Emissionen sinken noch nicht

„Der Report des IPCC verdeutlicht, dass wir die 1.5 Grenze noch einhalten können, wenn wir jetzt rasch handeln und Treibhausgasemissionen dauerhaft in allen Sektoren verringern“, erklärte Klima-Ökonom Ottmar Edenhofer, Direktor des Potsdam-Instituts für Klimafolgenforschung PIK dazu. Dazu sei unterstützend auch Technologien zum Entziehen von Kohlendioxid aus der Atmosphäre nötig, so der ehemalige Ko-Vorsitzender der Arbeitsgruppe 3 des IPCC. Deren Einsatz sei mit moderaten ökonomischen Kosten verbunden.

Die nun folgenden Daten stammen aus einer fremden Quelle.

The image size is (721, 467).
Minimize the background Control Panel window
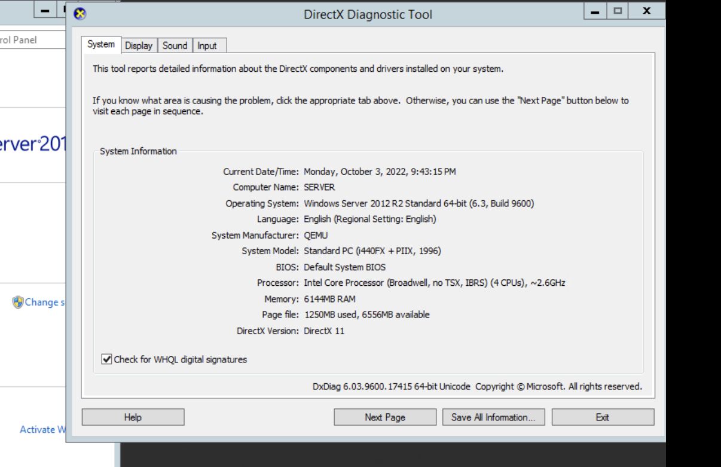click(44, 10)
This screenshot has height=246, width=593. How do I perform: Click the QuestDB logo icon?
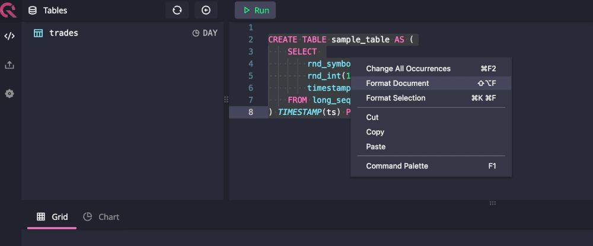point(9,10)
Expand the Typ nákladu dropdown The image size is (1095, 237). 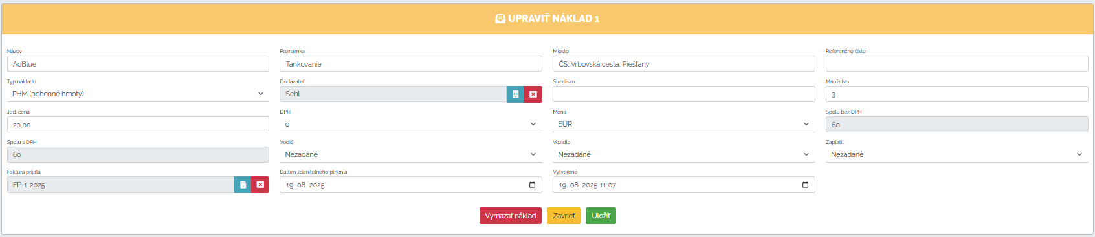point(138,94)

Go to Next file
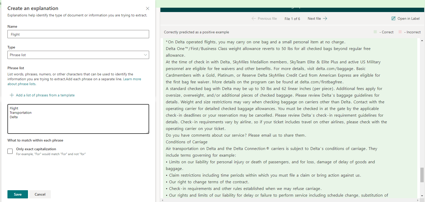click(x=314, y=18)
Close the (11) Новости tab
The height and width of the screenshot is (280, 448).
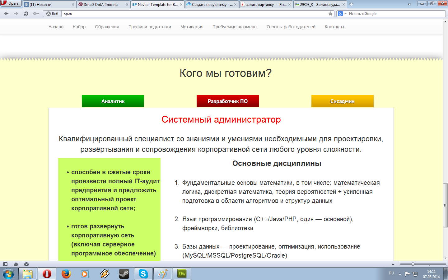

„Es wird weiterhin deutlich, dass der Anstieg von Emissionen weltweit abflacht, sie aber noch nicht sinken“, lautet Edenhofers Einschätzung. Er sieht auch gute Nachrichten: „Der Report zeigt, dass in bestimmten Weltregionen gerade eine Entkoppelung von CO₂-Emissionen und Wirtschaftswachstum einsetzt, dass also eine hohe Lebensqualität auch mit geringen Emissionen erreichbar ist.”

„Die Klima-Zeitbombe tickt. Aber der heutige IPCC-Bericht ist ein Leitfaden zur Entschärfung der Klima-Zeitbombe. Er ist ein Überlebensleitfaden für die Menschheit“, so der Kommentar des UN-Generalsekretärs António Guterres zum neuen IPCC-Bericht.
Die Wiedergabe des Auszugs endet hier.